Victoria businesses need more landscaping
Editor, the Advocate:
Regarding the article "Hotel gets honor for landscaping," which appeared in the Advocate on May 15, while I commend and applaud the hotel for using funds for beautification at their location, I feel that the article is laughable in its entirety for its reference of Keep Victoria Beautiful.
Travel to area cities, namely Sugar Land, Houston and numerous other surrounding cities, and you will observe small to large plantings of varied seasonal plants, shrubs and trees of all varieties. These locations will include city property, residential, business and other available spaces. Now this is beautiful, not just a veiled attempt to plant a few staggering plants here and there.
Viewing Victoria for its plantings certainly is not beautiful. Stafford, a Houston suburb, shows what a city can do to obscure a railroad and unsightly businesses with about every type of available flower, tree and shrub to line mega-sized corporations on major city thoroughfares, generating millions of dollars to showcase their locations.

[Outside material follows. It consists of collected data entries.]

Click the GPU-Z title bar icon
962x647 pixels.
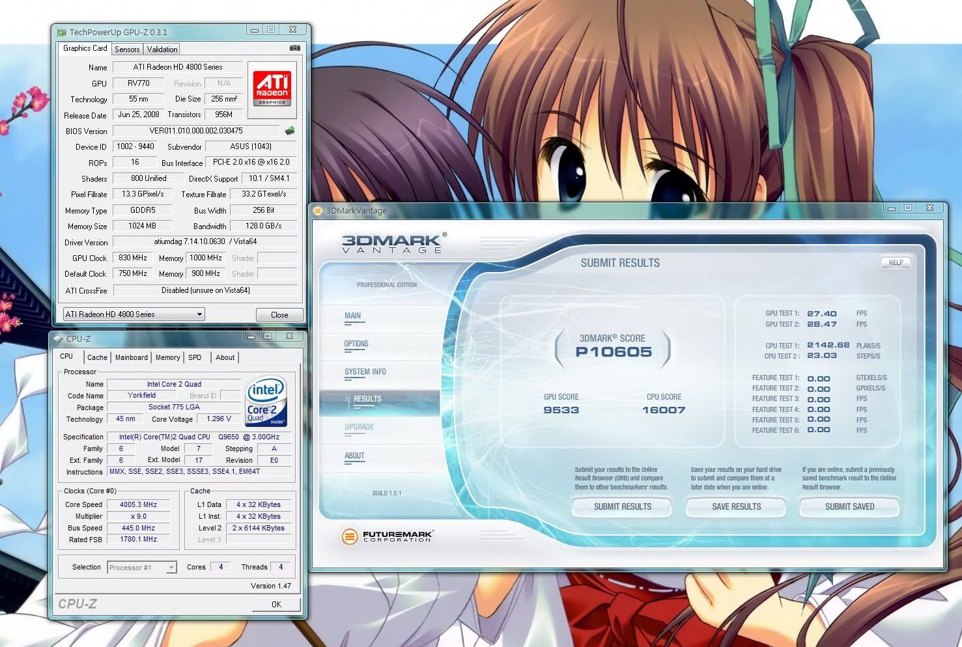pos(62,32)
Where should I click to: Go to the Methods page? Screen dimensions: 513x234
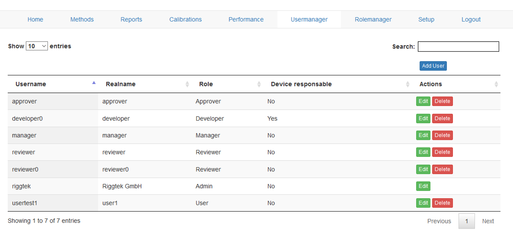pyautogui.click(x=82, y=20)
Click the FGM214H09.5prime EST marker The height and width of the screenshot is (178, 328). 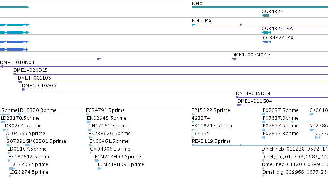(97, 161)
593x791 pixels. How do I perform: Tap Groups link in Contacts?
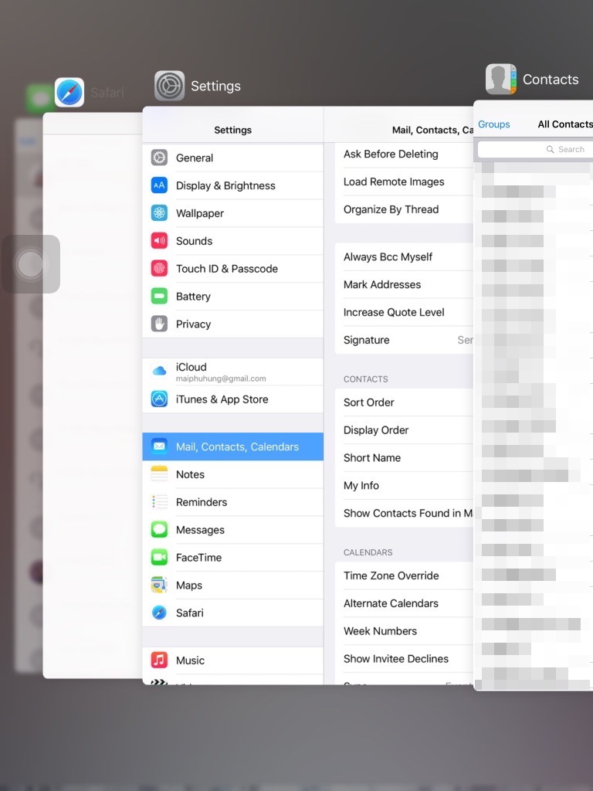click(x=494, y=124)
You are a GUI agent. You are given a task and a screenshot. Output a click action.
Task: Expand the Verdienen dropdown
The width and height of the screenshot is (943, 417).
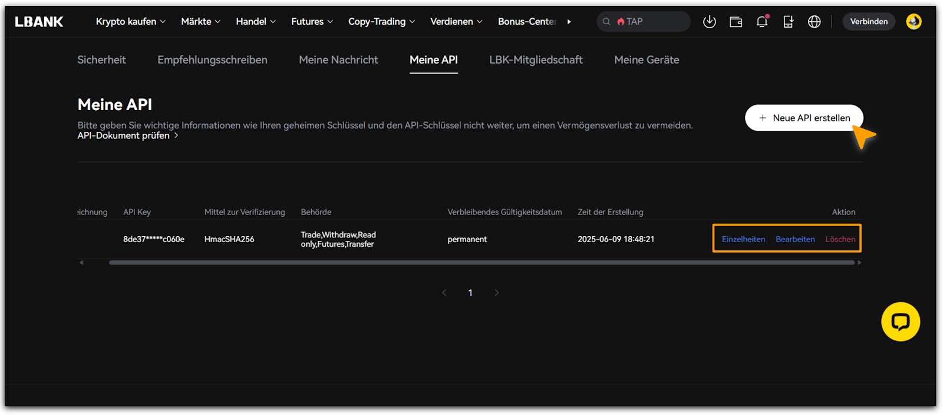[456, 22]
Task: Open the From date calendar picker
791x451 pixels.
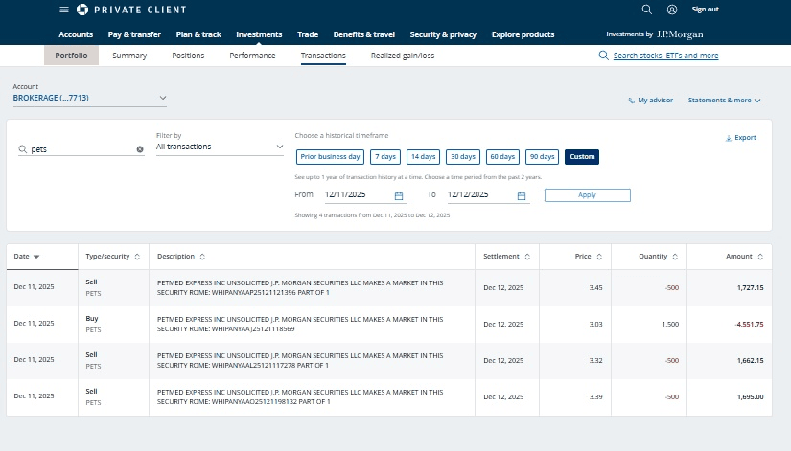Action: click(401, 195)
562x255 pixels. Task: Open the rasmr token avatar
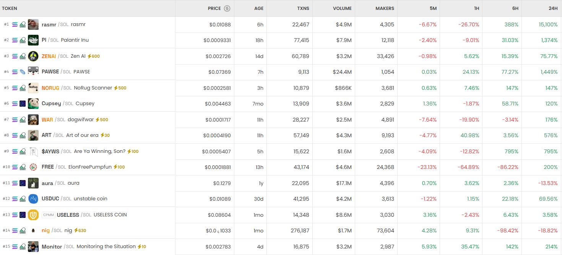pos(33,24)
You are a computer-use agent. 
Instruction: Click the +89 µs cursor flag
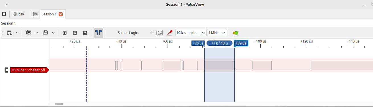241,43
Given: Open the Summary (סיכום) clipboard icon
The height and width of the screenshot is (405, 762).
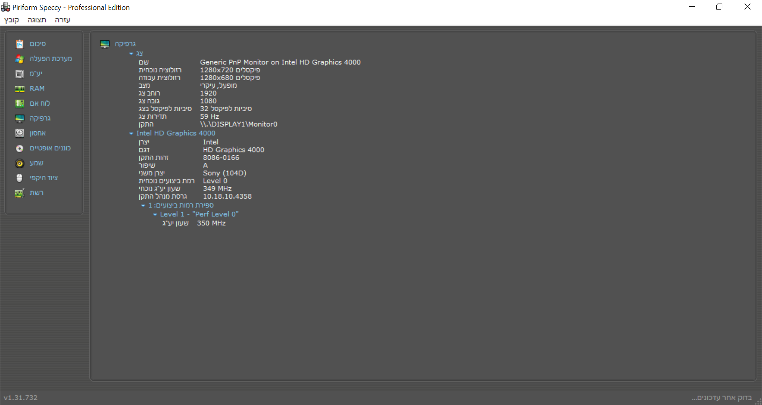Looking at the screenshot, I should tap(19, 44).
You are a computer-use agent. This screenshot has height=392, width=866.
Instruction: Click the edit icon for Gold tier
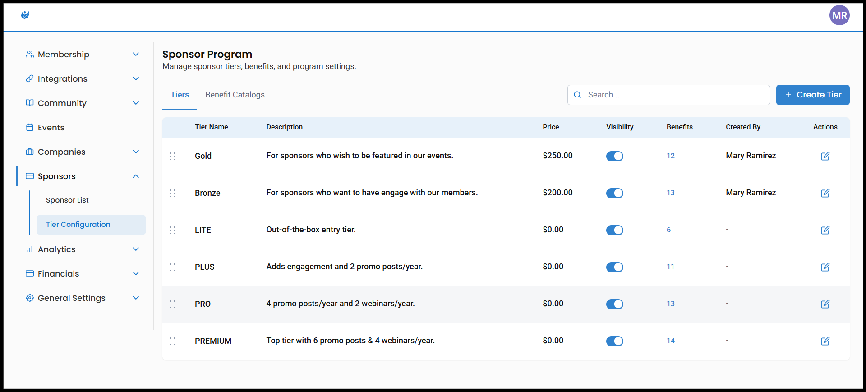825,156
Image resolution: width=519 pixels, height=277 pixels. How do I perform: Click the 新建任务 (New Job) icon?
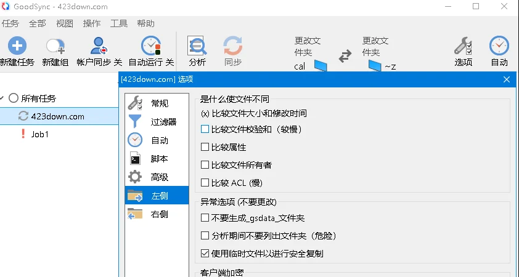tap(17, 46)
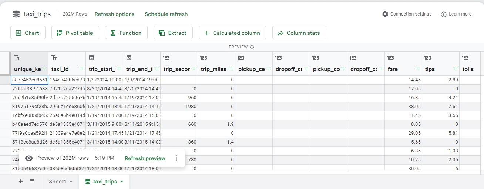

Look at H-E-B on Rio Grande and Walgreens at 9005 N. Navarro St. Both have very large slit trenches in front of their locations. A solution to beautify these unsightly areas would be with water ponds and pressurized water fountains. Anyone traveling U.S. Highway 59 to Houston has observed these types of water fountains, which are very attractive. Also, with Walgreens at 5204 N. Navarro St., their problem is a gravel pit of rocks strewn around their frontage facing Navarro and Airline along with a few struggling evergreen shrubs.
To use the Keep Victoria Beautiful slogan, do what it takes. The city should require all businesses to utilize a goodly portion of their frontage by planting seasonal flowers, shrubs and trees. Not only planting but maintenance as well. Residents in residential areas should also do the same.
Let's not forget the two city-furnished garbage containers. The city has allowed large numbers of individuals to store these unsightly containers to the front and sides of their residence and in other highly viewable areas, which should not be allowed.